— START OF INFORMATION PROVIDED —

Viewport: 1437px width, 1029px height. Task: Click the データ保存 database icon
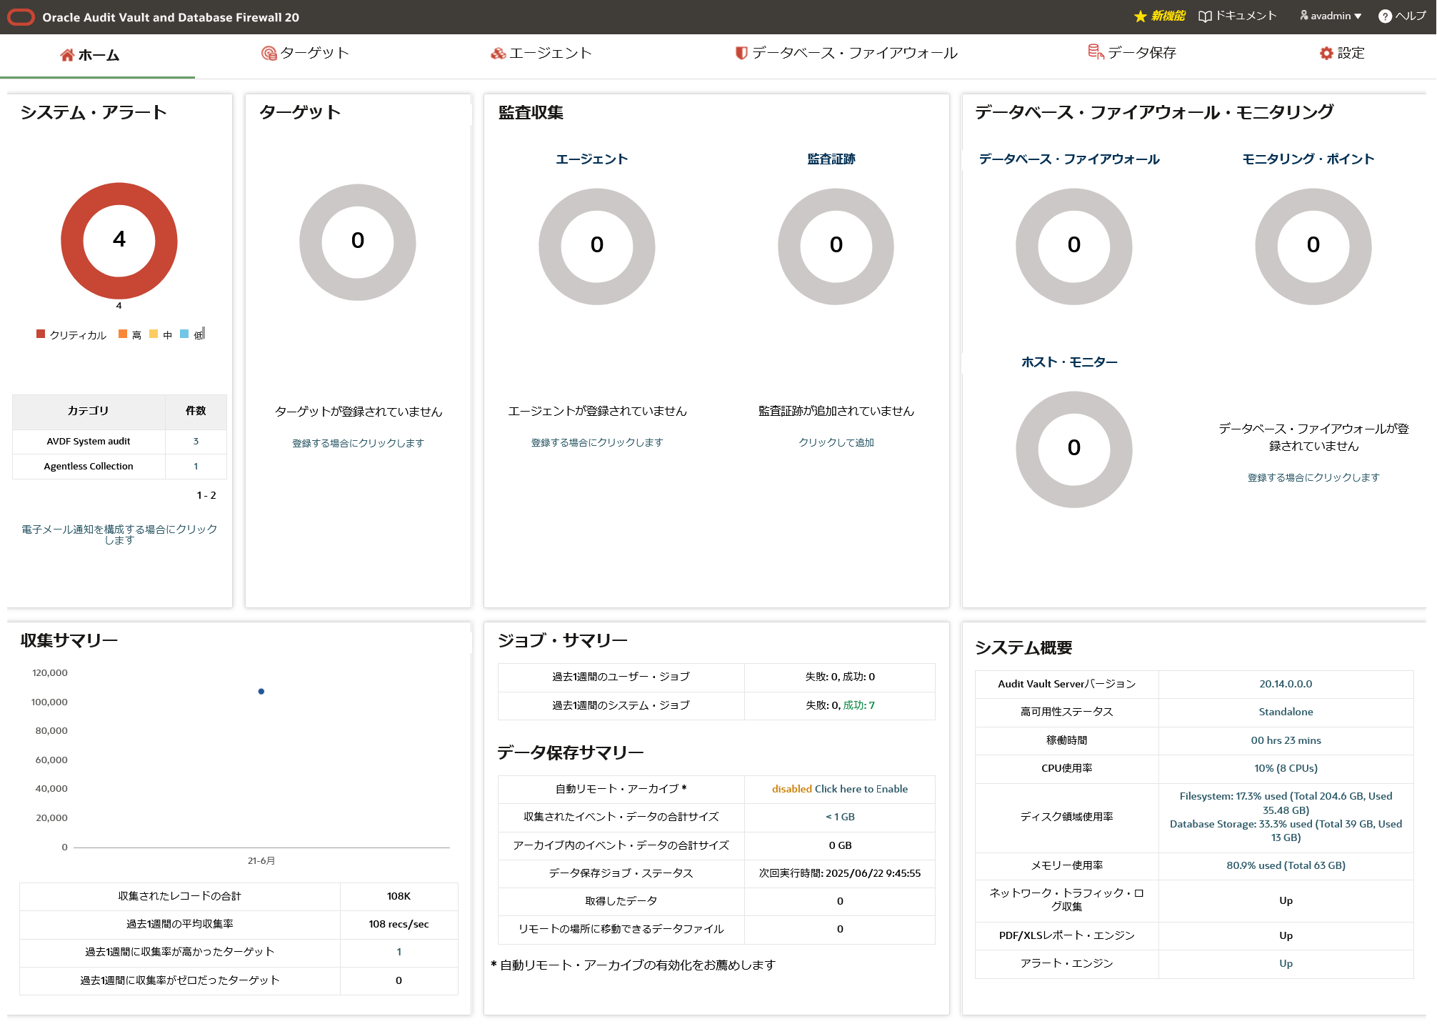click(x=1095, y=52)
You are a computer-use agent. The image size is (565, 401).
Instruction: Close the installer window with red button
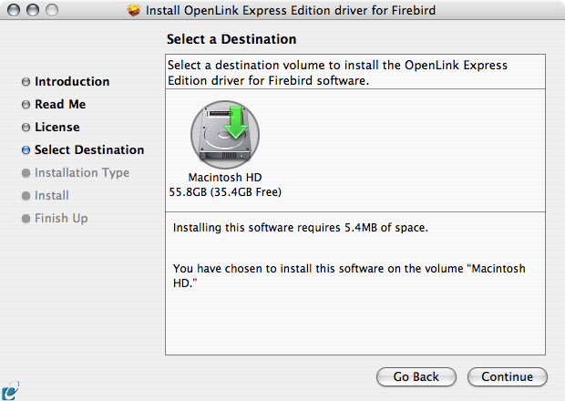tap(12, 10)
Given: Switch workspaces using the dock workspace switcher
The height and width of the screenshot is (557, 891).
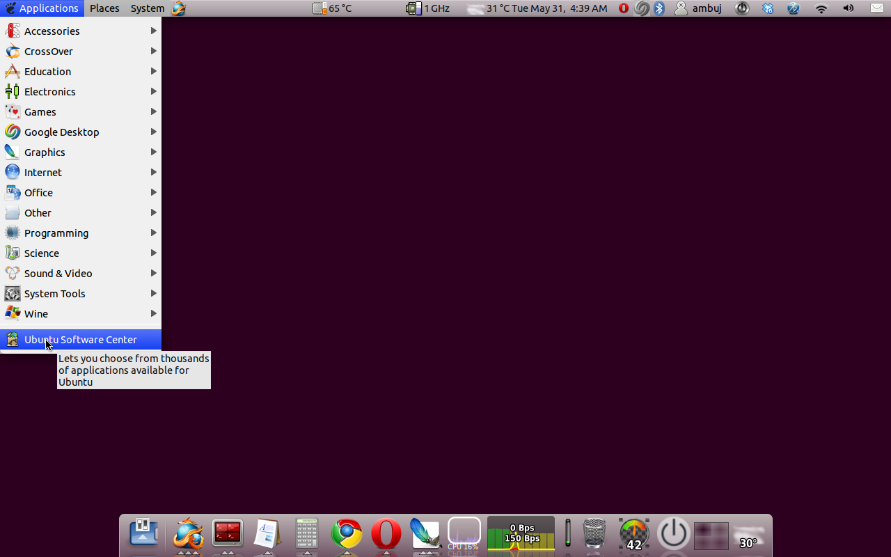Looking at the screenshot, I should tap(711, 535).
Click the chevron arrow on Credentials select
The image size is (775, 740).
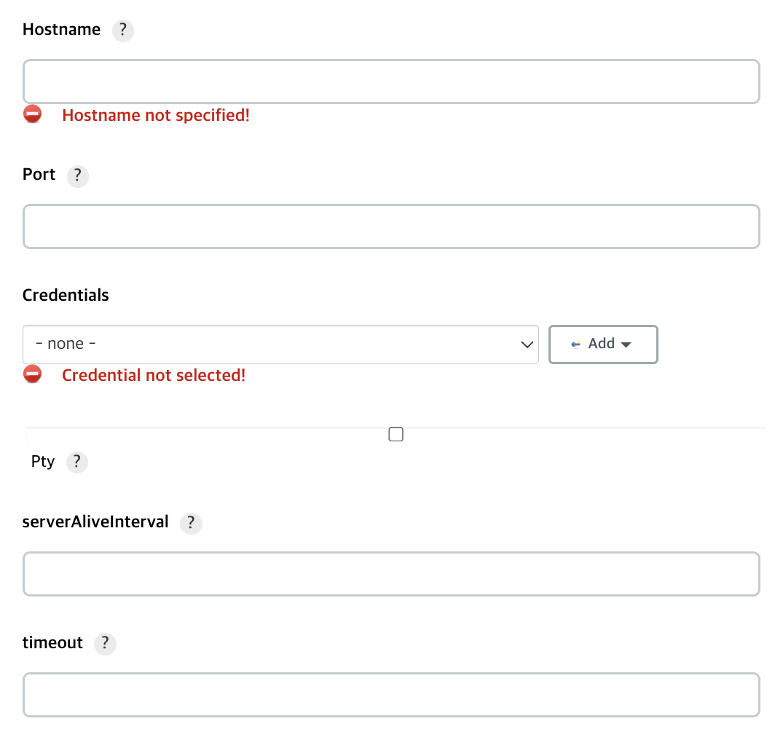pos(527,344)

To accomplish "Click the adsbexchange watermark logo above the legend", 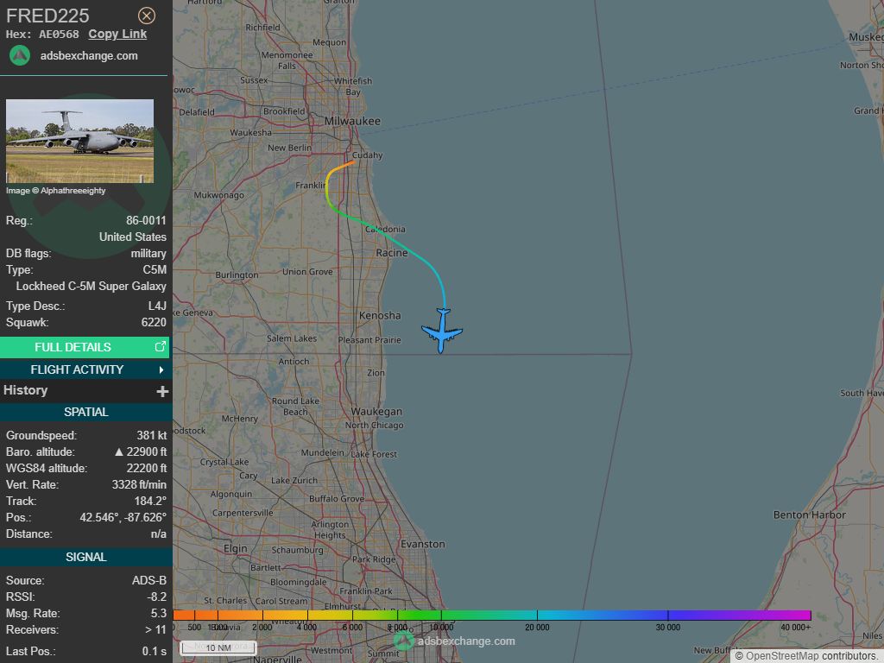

— END OF INFORMATION PROVIDED —

**EXERCISE DESCRIPTION:**
Please turn the lines above into a numbered list, skipping the blank line and leaving out the pictures.

**TASK RESPONSE:**
1. Viewport: 1437px width, 1029px height. Task: Click the データ保存 database icon
2. click(x=1095, y=52)
3. You are a computer-use agent. The image size is (565, 401).
4. Instruction: Close the installer window with red button
5. tap(12, 10)
6. Given: Switch workspaces using the dock workspace switcher
7. The height and width of the screenshot is (557, 891).
8. Looking at the screenshot, I should tap(711, 535).
9. Click the chevron arrow on Credentials select
10. The image size is (775, 740).
11. pos(527,344)
12. To accomplish "Click the adsbexchange watermark logo above the legend", 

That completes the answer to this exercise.